On writ of certiorari, the Supreme Court vacated the Ninth Circuit’s reversal and remanded the case for further consideration under the following criteria: the existence of an established seniority system that will conflict with the reassignment of a disabled employee is ordinarily enough to show that the requested accommodation is not “reasonable” under the ADA, thereby entitling the employee to summary judgment unless there is more. The employee is then free to present evidence of special circumstances so as to render “reasonable” a requested exception to the seniority rule in a particular case, and such a showing will defeat an employer’s motion for summary judgment. 585 U.S. at 405, 122 S. Ct. at 1525, 152 L.Ed.2d at 605.

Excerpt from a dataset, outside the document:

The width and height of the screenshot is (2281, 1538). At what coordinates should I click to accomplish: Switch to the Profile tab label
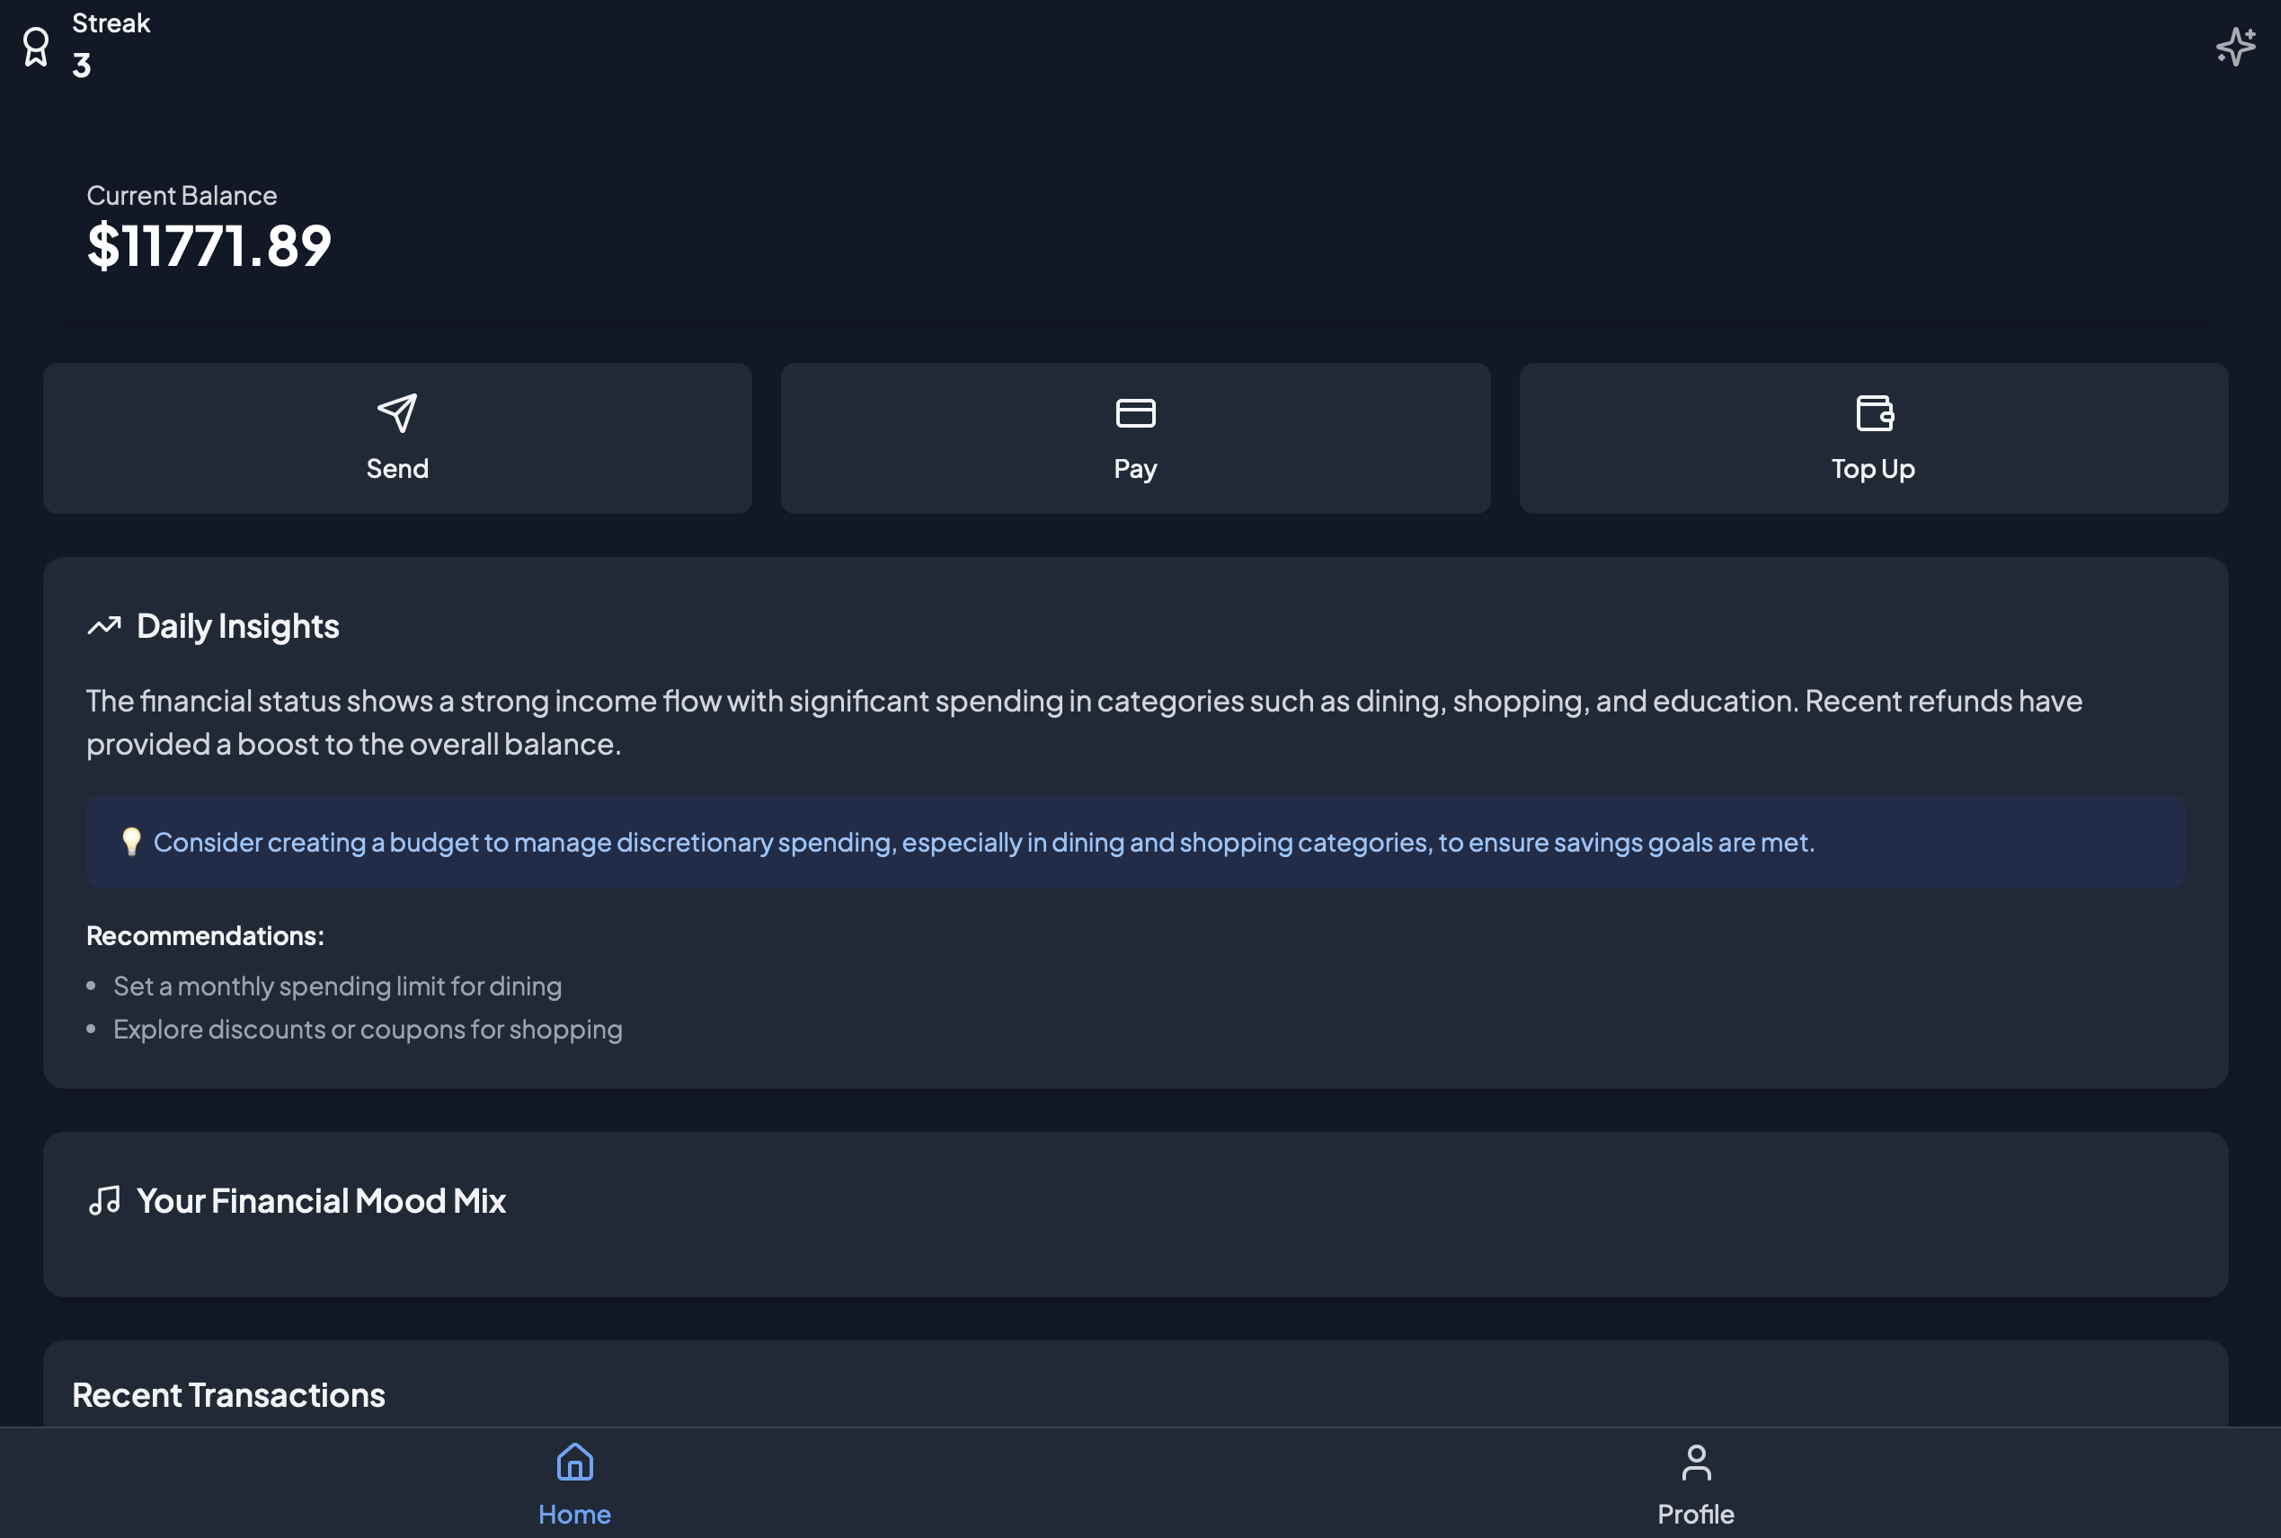[x=1695, y=1513]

In its analysis of the United Airlines case, the Seventh Circuit admitted that while the Supreme Court’s decision in Barnett may warrant a re-examination of the holding in Humiston-Keeling, there was nothing in the Supreme Court’s Barnett opinion that would justify a deviation from the Seventh Circuit’s prior holding in Humiston-Keeling to the effect that nothing in the ADA requires an employer to reassign its employee, who cannot perform his or her current position due to a disability, to a vacant position for which he or she would be qualified. This is especially true when an established company policy, such as a seniority-based bidding process for the other job, or a competitive transfer scheme such as that found in the United Airlines plan, conflict with the disabled employee’s request for reassignment as an accommodation to his or her disability.